Major miners adopting China-based indices will probably only increase liquidity on the Dalian futures market and strengthen China’s hand in future negotiations — risking a self-reinforcing cycle where pricing power gradually migrates from West to East.
A mirror image for rare earths
The West now faces a similar challenge with rare earths, only in reverse: China is the major producer, and the West is the dominant consumer facing Beijing’s pricing power. A Chicago rare-earth futures contract would play the same role the Dalian iron ore futures played for China, creating a USD benchmark and hedging instrument.
But rare-earth futures face an uphill climb. The market is smaller, more fragmented (17 elements vs. 1 commodity), and more politically controlled than iron ore ever was. Even the contract design is harder than it sounds. The CME will need to pick a reference spec for NdPr and build independent verification infrastructure around it, neither of which is trivial. If initial participation is low, traders could be discouraged, depriving an illiquid market of the depth needed for reliable price discovery, hedging, and financing. The Dalian futures market also became wildly popular with Chinese retail speculators, creating volatility unrelated to fundamentals. Though it’s less likely, the same could happen with rare earths in the West if neodymium-praseodymium oxide becomes the new GME 0.00%↑ .
However, the strategic importance of rare earths is so obvious that we have to at least try. As Heidi Crebo-Rediker of CFR puts it:
“China’s global dominance of critical minerals supply and demand, paired with lack of commodity price sensitivity, gives Beijing control of global pricing power. China has weaponized this pricing power for the past two decades to put market-based mining companies out of business around the world.” (emphasis mine)
China’s iron ore futures alone couldn’t deliver pricing power in 2013, or 2015, or even 2020, until the China Mineral Resources Group coordinated buying power. And with these complementary changes, the Dalian iron ore futures became China’s first successful potential challenge to dollar dominance in commodity pricing.
The U.S. is quickly getting up to speed to mirror China’s strategy. The U.S. government’s Project Vault committed $10 billion in Export-Import Bank financing to create a strategic critical minerals stockpile. The Department of War has taken equity stakes in MP Materials, and established price floors for neodymium-praseodymium oxide (NdPr). And the U.S. is accelerating supply diversification with $1.6 billion in federal funding for USA Rare Earth, $600 million for Tronox’s Australian processing facility, and partnerships from Brazil to Australia.

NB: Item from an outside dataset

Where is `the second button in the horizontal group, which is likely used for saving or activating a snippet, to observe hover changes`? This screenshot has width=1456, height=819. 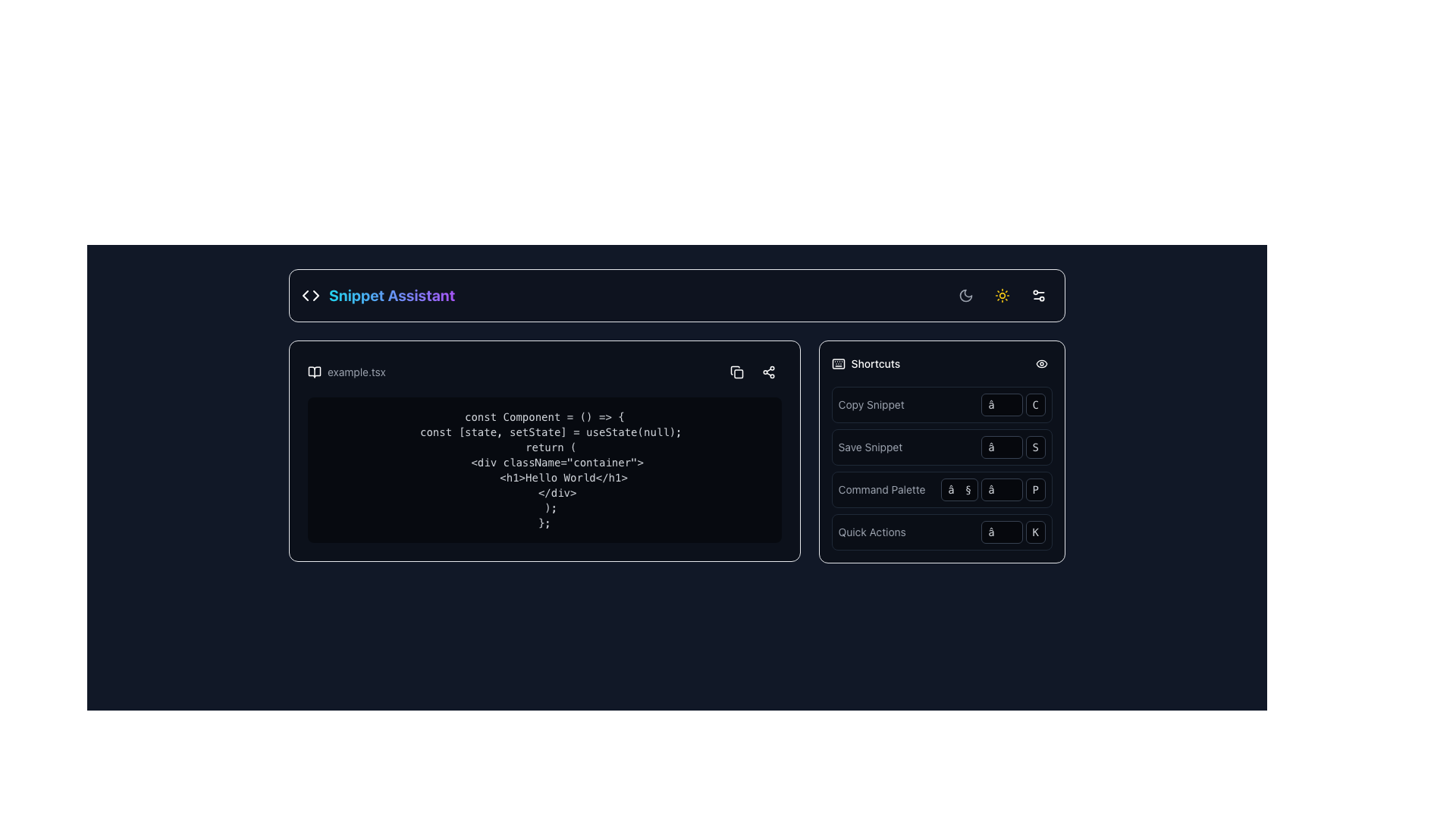
the second button in the horizontal group, which is likely used for saving or activating a snippet, to observe hover changes is located at coordinates (1034, 447).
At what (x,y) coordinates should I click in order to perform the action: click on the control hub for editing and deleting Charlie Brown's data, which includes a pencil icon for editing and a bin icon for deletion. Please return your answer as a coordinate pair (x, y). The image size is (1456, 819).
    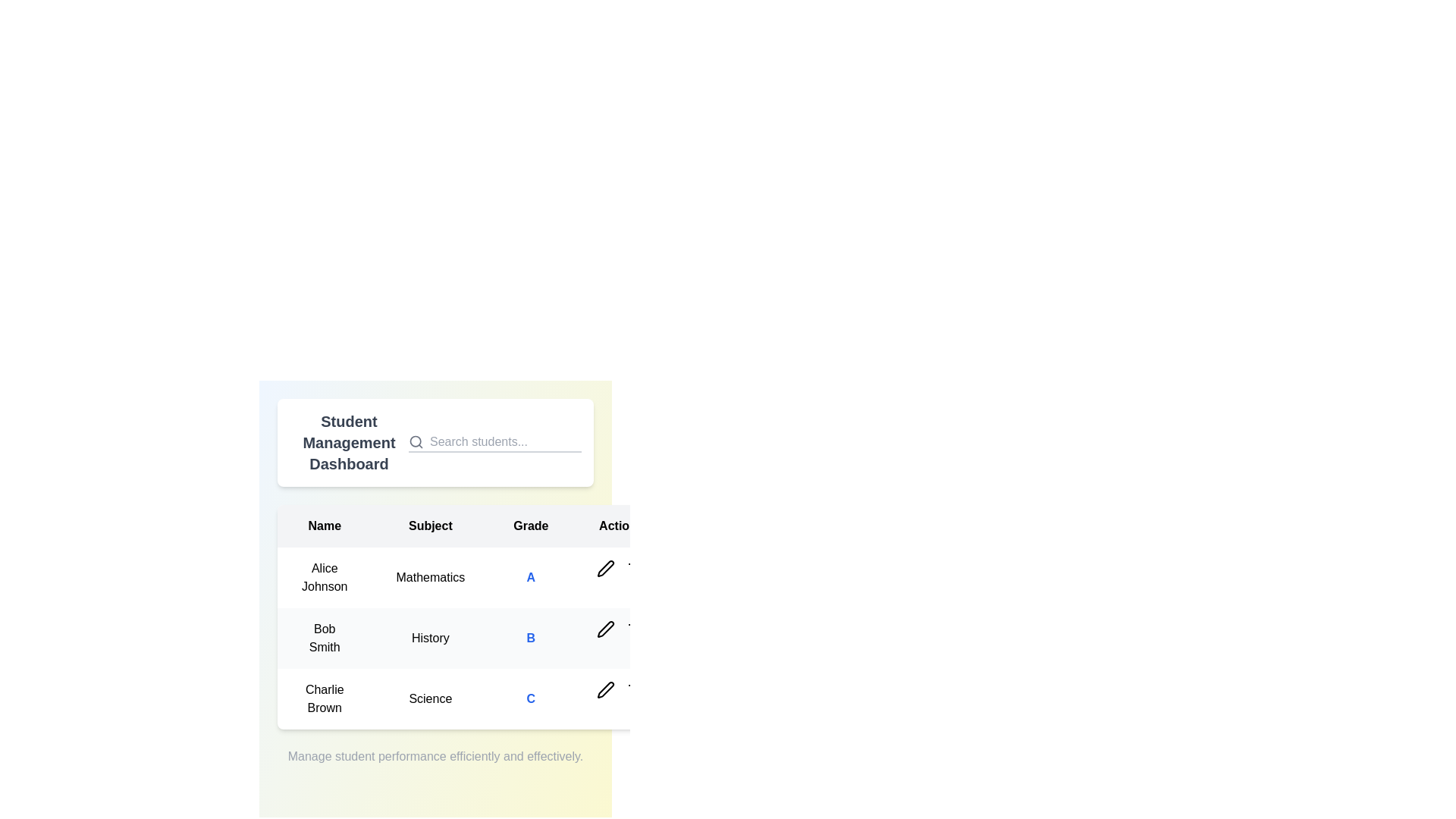
    Looking at the image, I should click on (621, 690).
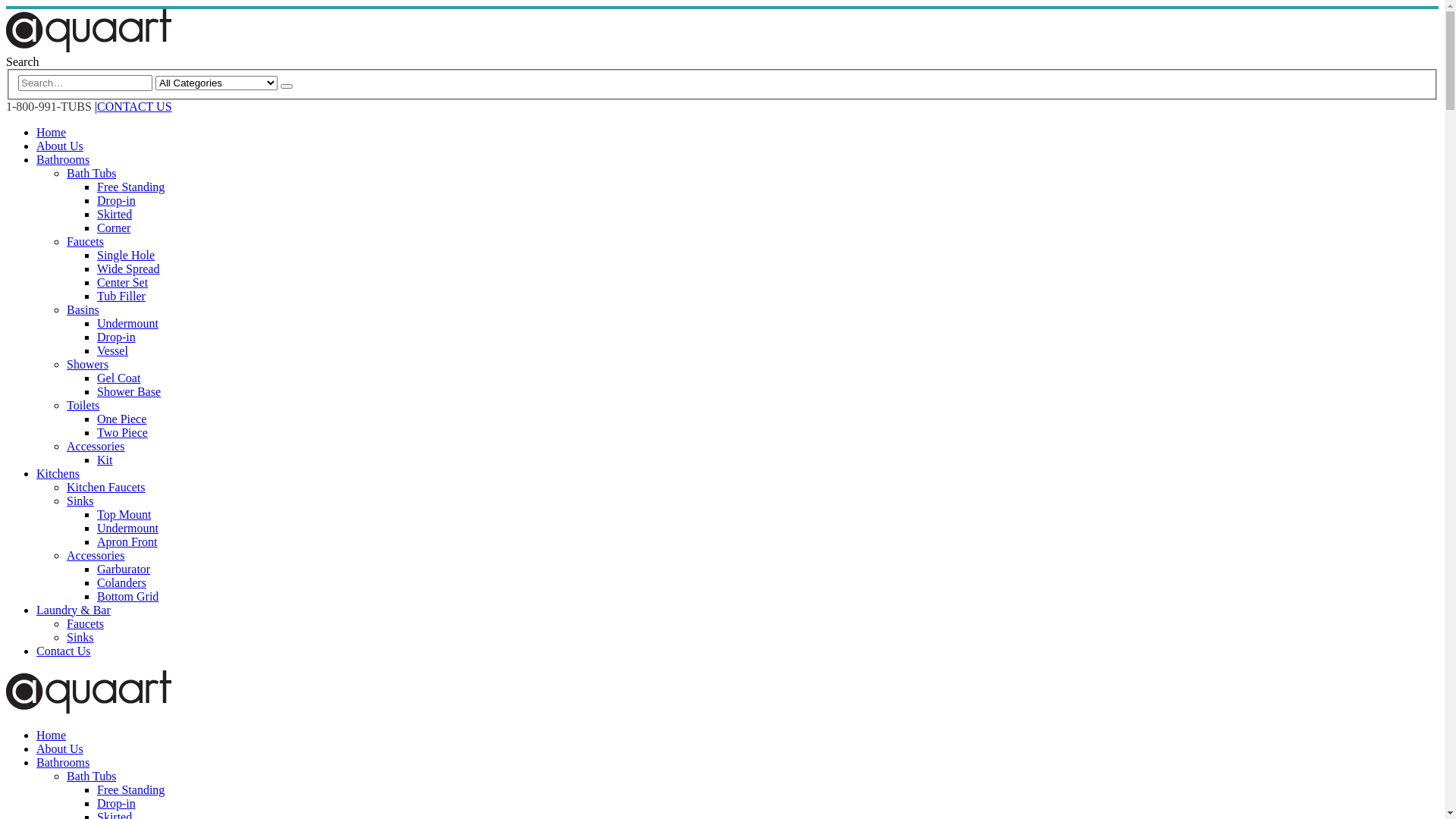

A Chicago futures contract won’t immediately get the U.S. out of its rare-earth bind. But a decade from now, with liquid markets, government support, and engineering breakthroughs in processing and refining, rare-earth futures could be the platform that helps the West take back pricing power, secures access to the inputs upon which the future of energy and manufacturing depends, and ensures the world’s most strategic commodities are priced in USD1.